Once you’ve got a house style, the challenges are keeping it relevant and getting it used. This week we conclude our discussion with editor Carol Harrison about her experience creating a house style sheet for Financial Reporting & Assurance Standards (FRAS) Canada—the umbrella body representing Canada’s accounting and auditing standard-setting family of three boards and two oversight councils.
Keeping House Style Up to Date
“I have a dedicated section in my personal, hand-written editing log for things I want to add to the next edition style guide,” Harrison says. “Also, I fully expect users to find things that can be improved. To that end, we are thinking of ways to engage staff in helping us [with revisions]. That might happen in about six months, with a second edition [being released] about six months later. So a year after the first edition. I think that is reasonable, given our workloads.”
User testing and involving higher-ups from the outset were integral to Harrison getting buy-in so that people use the house style. Their light-hearted contest helped get users to look at it, too. Making it accessible, however, was key: “It’s available in-house as a PDF with basic navigation and as a Cerlox-bound, four-color print edition.”
Harrison did have a bit of an advantage getting buy-in from colleagues: since the company is mainly concerned with setting and maintaining standards, they wasn’t overly hard to convince them to use a standards guide.

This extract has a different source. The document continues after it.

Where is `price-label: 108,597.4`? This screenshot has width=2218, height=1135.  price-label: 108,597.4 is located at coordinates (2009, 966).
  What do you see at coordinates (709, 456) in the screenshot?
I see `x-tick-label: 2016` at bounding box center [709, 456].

“What’s interesting with working with standard setters,” she says, “is that they understand what setting a standard means; that I’m not just coming up with things out of the blue. If they have a question about, say block quotes, I can cite chapter and verse, so to speak, from Chicago, just as they can quote from the standards [FRAS] produce. Also, as a result of this, people come to me with all sorts of grammar and usage questions. I think that shows a level of trust, which is hugely important when editing someone else’s words.”
The official title of the FRAS house style is Standards Group Style Guide: Web and Technical Documents.